== Document segment

The resilience of some coral reefs to global warming
The sea surface temperature has increased by 0.1 ° C per decade over the last century (Levitus et al., 2005, IPCC 2013). The main effect of global warming on corals is the disruption of their symbiotic relationship with a microalga (zooxanthella). Indeed, an increase in temperatures leads zooxanthellae to produce reactive derivatives of oxygen that damage the DNA which can lead to various diseases. Therefore, in its interest, the coral host expels the microalgae (Lesser, 2006). However, zooxanthellae are responsible for the color of corals, so this expulsion makes the coral go white (Glynn, 1993). This phenomenon is called “coral bleaching” (Glynn, 1993) (cf Fig.1). Because of the loss of many benefits (protection, food, etc.) bleaching often results in the coral’s death (Eakin et al., 2010, De’ath et al., 2012, Hughes et al., 2018).
Figure 1 : Different health conditions in Mussimilia hispida in the subtropical southwestern Atlantic. aHealthy colony, bSlightly bleached colony and cSeverely bleached colony (Source : Banha et al., 2019)

====

**To do:**
[1] In the coral reef passage, how much has sea surface temperature risen per decade over the last century?
[2] Using the coral reef passage, explain why the coral host expels its microalgae when temperatures rise.

== Data listing

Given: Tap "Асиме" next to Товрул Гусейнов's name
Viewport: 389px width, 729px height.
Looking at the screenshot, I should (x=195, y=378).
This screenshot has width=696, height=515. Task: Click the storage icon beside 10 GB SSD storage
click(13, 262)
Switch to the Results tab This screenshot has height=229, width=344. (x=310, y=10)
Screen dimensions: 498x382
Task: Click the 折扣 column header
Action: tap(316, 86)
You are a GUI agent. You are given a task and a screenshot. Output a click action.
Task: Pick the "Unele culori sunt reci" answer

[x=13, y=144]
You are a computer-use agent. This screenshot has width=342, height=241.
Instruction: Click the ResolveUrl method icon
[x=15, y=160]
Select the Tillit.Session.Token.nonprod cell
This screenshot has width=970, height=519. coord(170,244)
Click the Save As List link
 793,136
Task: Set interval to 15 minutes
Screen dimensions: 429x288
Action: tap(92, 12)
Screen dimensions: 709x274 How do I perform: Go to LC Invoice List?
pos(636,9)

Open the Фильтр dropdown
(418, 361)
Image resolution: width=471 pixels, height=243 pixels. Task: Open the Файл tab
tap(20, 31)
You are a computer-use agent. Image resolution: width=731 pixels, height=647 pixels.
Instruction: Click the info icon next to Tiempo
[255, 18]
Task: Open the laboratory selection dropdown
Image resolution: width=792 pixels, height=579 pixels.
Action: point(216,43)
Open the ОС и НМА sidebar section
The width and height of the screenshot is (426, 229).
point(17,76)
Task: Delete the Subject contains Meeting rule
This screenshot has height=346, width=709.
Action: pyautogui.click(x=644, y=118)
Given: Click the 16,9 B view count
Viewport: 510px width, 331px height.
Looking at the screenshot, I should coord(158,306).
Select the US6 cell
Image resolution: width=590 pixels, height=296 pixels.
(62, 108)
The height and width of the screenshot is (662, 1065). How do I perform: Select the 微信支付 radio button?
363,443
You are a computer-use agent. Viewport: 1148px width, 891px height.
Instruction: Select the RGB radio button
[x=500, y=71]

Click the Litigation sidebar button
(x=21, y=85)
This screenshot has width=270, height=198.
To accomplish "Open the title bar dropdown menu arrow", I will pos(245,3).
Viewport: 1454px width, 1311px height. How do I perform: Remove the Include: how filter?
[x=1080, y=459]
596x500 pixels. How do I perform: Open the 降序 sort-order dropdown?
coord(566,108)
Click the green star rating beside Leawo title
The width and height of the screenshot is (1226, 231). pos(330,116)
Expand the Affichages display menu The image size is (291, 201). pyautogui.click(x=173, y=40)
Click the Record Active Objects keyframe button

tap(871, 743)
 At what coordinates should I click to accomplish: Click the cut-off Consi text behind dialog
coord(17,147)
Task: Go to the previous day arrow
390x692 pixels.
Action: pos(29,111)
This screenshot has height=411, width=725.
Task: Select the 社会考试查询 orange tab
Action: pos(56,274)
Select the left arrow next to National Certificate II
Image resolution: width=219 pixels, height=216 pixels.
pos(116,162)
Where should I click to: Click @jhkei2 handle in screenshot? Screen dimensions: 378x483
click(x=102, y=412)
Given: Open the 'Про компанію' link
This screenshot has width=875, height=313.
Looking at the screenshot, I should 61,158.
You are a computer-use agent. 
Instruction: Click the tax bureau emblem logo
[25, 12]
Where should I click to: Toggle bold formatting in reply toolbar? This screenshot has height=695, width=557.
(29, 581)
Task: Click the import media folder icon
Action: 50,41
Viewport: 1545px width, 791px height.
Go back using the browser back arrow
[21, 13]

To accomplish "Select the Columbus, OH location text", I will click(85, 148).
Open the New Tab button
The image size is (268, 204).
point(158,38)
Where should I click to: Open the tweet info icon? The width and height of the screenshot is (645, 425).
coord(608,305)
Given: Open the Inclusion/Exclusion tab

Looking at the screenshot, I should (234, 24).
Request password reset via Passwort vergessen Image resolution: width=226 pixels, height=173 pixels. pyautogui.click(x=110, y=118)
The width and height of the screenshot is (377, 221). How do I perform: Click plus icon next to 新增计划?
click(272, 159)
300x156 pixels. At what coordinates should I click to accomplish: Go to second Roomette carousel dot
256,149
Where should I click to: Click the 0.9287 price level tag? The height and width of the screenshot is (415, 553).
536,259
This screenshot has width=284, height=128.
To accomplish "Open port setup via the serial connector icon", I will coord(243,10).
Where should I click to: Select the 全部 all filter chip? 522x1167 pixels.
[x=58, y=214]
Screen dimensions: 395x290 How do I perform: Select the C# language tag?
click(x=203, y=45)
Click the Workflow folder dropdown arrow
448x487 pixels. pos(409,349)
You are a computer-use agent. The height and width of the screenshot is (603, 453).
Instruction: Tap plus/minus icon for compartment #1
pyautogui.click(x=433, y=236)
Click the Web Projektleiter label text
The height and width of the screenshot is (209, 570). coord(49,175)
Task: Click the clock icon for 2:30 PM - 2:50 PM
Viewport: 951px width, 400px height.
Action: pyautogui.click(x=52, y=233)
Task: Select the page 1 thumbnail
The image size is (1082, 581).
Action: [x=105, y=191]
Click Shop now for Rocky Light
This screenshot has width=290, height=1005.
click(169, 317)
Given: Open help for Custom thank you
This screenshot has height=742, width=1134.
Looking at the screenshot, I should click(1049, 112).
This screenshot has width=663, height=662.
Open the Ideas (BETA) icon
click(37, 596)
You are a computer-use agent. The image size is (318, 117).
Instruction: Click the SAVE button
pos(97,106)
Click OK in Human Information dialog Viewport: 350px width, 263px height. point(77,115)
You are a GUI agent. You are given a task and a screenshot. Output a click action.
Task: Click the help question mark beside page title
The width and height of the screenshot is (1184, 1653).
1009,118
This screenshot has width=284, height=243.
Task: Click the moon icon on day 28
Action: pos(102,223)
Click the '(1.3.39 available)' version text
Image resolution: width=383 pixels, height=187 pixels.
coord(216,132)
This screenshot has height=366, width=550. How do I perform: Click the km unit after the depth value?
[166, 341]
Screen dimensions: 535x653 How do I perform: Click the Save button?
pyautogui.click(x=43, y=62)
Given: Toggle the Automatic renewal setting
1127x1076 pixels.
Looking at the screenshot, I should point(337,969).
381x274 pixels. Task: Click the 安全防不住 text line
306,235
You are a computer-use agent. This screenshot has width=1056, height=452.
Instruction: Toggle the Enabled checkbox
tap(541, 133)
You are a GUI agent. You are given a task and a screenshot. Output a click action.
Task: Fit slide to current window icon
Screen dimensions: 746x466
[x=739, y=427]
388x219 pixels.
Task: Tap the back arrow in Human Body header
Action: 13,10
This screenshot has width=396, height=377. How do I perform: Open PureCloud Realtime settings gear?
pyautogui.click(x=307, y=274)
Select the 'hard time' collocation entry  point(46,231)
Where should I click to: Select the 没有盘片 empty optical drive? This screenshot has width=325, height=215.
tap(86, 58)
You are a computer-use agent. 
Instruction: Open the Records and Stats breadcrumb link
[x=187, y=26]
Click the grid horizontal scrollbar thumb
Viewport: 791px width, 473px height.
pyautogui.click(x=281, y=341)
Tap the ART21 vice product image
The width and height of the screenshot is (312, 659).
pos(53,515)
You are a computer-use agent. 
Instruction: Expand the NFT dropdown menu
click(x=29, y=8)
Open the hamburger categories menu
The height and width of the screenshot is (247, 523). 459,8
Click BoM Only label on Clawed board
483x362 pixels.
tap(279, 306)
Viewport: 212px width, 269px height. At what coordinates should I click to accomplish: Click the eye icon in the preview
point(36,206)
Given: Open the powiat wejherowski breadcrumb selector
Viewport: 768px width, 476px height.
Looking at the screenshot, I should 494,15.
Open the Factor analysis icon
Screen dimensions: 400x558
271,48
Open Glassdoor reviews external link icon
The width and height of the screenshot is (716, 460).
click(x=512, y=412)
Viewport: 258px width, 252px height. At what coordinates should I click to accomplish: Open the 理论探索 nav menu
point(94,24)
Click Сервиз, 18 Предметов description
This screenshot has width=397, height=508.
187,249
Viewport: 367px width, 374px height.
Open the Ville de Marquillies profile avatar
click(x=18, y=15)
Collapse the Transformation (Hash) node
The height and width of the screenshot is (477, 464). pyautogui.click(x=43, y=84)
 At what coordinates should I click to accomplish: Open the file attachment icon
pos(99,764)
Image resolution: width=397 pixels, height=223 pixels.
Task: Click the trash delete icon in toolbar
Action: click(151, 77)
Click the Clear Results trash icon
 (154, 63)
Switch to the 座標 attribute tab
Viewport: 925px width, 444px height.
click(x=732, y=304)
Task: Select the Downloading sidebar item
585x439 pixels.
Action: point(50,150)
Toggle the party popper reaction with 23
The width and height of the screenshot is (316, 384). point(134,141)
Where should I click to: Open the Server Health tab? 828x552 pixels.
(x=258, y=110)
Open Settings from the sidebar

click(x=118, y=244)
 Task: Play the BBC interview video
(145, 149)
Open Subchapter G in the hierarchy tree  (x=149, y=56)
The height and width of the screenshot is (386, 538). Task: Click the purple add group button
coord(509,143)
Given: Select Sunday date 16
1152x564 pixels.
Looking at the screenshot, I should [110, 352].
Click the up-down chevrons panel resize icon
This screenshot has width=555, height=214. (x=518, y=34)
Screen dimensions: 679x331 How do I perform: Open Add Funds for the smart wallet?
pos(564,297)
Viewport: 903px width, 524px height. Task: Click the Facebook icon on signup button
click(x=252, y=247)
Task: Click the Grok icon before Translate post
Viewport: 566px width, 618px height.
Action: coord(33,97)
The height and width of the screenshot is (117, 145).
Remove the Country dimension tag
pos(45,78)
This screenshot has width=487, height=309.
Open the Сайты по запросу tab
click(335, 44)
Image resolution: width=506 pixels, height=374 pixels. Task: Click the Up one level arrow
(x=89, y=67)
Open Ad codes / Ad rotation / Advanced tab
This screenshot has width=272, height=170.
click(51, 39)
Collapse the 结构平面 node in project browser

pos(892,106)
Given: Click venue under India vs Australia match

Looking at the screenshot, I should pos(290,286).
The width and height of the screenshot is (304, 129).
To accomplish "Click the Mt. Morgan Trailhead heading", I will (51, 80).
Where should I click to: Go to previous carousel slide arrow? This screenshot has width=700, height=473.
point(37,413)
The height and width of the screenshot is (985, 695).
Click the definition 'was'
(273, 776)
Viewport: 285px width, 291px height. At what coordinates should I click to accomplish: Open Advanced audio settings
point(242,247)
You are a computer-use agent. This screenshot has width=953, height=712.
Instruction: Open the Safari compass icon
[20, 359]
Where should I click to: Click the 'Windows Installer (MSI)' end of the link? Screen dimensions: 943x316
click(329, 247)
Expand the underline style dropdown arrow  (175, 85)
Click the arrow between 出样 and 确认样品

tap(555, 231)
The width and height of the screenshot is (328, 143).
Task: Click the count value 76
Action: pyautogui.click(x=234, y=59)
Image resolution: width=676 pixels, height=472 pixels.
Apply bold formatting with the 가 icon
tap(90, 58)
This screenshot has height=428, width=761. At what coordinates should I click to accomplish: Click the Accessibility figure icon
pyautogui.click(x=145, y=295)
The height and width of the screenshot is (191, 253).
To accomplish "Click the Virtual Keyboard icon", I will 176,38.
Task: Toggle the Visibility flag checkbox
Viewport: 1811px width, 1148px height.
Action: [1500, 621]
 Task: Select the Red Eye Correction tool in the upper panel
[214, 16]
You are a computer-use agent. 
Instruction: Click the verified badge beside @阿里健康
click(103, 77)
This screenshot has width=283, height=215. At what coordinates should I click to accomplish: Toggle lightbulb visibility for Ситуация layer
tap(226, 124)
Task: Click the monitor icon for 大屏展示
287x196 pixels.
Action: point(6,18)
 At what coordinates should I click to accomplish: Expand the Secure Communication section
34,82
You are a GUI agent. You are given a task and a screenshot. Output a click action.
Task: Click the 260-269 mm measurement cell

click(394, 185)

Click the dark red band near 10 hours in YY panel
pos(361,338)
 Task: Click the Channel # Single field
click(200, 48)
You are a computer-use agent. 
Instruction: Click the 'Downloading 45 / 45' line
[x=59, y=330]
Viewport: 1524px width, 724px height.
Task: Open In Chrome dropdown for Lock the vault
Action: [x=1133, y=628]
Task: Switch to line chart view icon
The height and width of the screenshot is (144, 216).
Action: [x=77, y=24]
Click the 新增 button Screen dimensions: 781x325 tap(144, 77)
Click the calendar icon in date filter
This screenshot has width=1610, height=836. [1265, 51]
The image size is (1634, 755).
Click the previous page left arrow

====

**Answers to each task:**
[1] It has risen by 0.1 °C per decade.

[2] Higher temperatures lead the zooxanthellae to produce reactive derivatives of oxygen that damage DNA, which can lead to various diseases. The coral host therefore expels the microalgae in its own interest.